━━━━━ PROVIDED TEXT
There are four major types of parasites: strongyles, ascarids, bots and tapeworms. Large strongyles are known as bloodworms and affect all ages of horses, but young horses are the most susceptible. Ascarids (roundworms) are the largest equine parasite and have their biggest impact on weanlings and yearlings. Bots are the larvae of flies that attach to the inside of a horse’s stomach. Bots don’t discriminate between younger or older horses, and may occur in all horses. Tapeworms can affect horses as soon as they start to graze.

All horses—including foals, which are born parasite-free—are at risk of internal parasite infections. Foals are exposed to internal parasites in many ways, including contamination of feed , water; contamination of bedding or grooming implements; or through flies. To help control parasite infections, it is important to practice good sanitation, including appropriate manure disposal; provide clean water and feed; monitor and manage grazing areas; and use a dewormer on a regular basis.

Unbeknownst to many horse owners, tapeworms may be attacking their horse’s digestive system. Here they rob the horse of nutrients and can cause permanent damage to the horse’s delicate intestinal tract.

Tapeworms are more prevalent in horses than owners may realize. Results of a study has shown that tapeworm levels vary across different regions of the United States. Prevalence exceeded 95 percent in the upper Midwest. And, overall, the equine tapeworm infection level in the United States is at 54 percent.
━━━━━━━━━━
• _WORK INSTRUCTIONS_: Duplicate the part of the equine parasites text starting at "There are four" and ending at "start to graze.". The data that follows is not needed for anything here.
━━━━━ DATASET RECORDS
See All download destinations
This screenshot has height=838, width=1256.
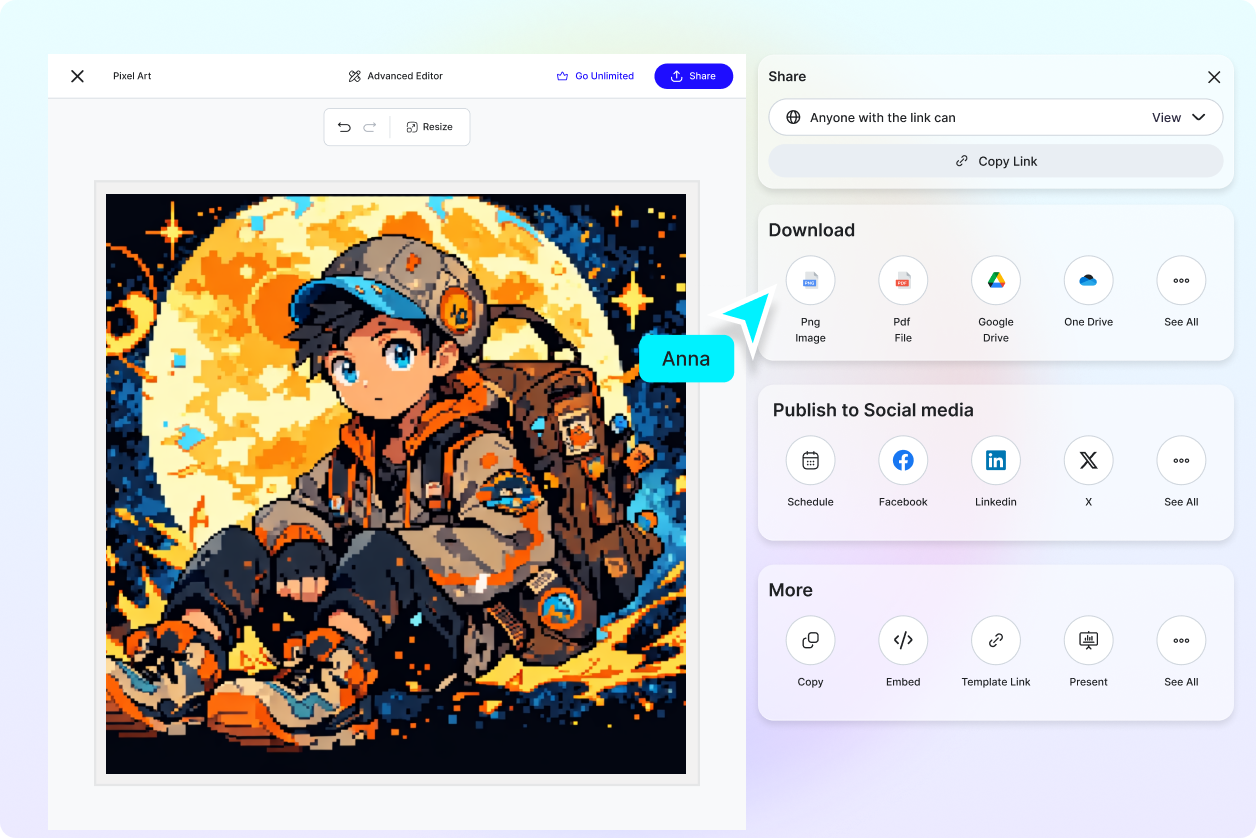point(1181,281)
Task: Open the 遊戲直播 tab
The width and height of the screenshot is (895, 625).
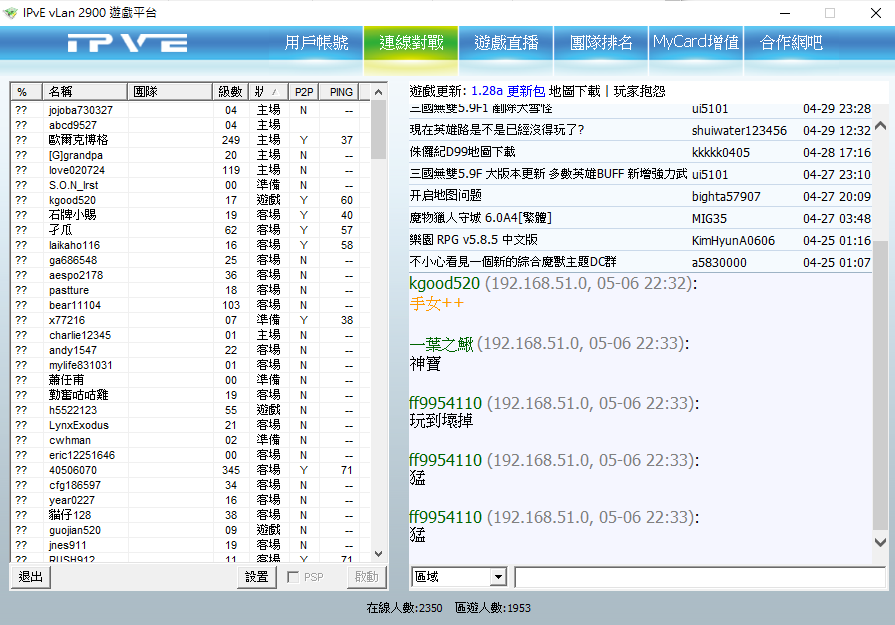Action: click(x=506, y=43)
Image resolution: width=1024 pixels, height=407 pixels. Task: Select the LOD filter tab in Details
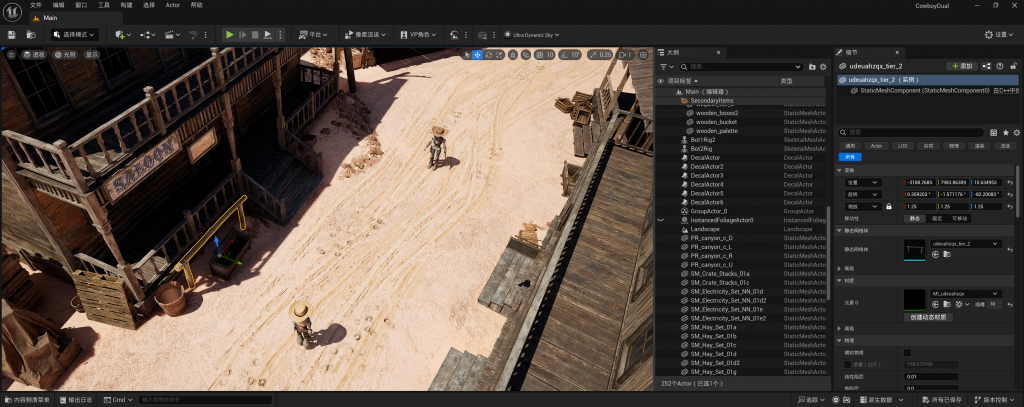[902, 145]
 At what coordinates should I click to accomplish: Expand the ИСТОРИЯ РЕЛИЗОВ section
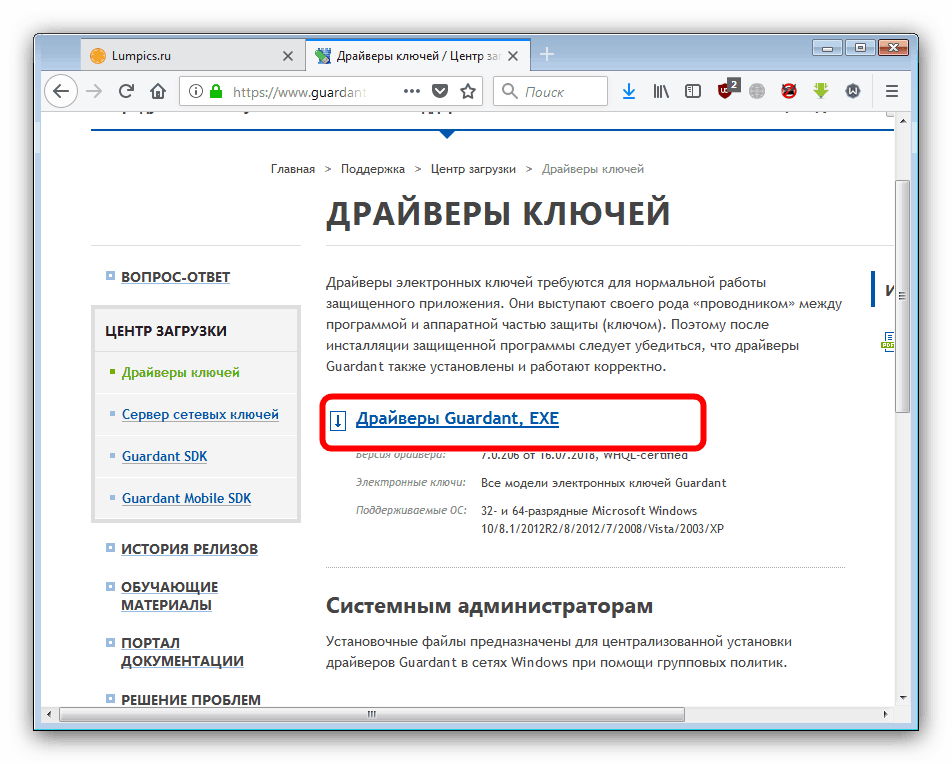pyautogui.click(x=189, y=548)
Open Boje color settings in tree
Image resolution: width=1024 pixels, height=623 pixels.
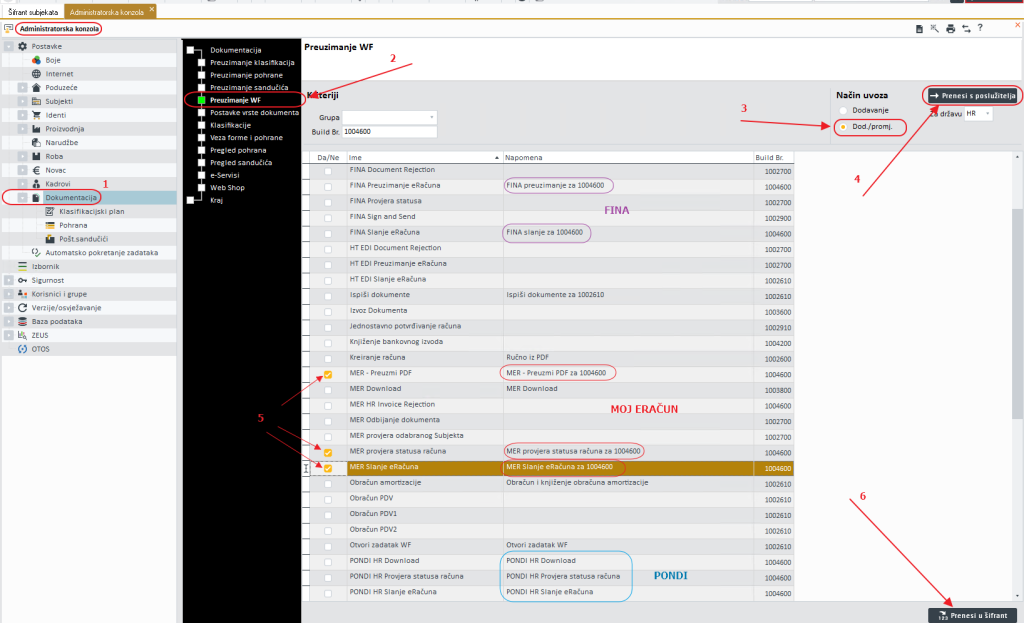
━━━━━━━━━━
• _OUTPUT FOR THIS TASK_:
There are four major types of parasites: strongyles, ascarids, bots and tapeworms. Large strongyles are known as bloodworms and affect all ages of horses, but young horses are the most susceptible. Ascarids (roundworms) are the largest equine parasite and have their biggest impact on weanlings and yearlings. Bots are the larvae of flies that attach to the inside of a horse’s stomach. Bots don’t discriminate between younger or older horses, and may occur in all horses. Tapeworms can affect horses as soon as they start to graze.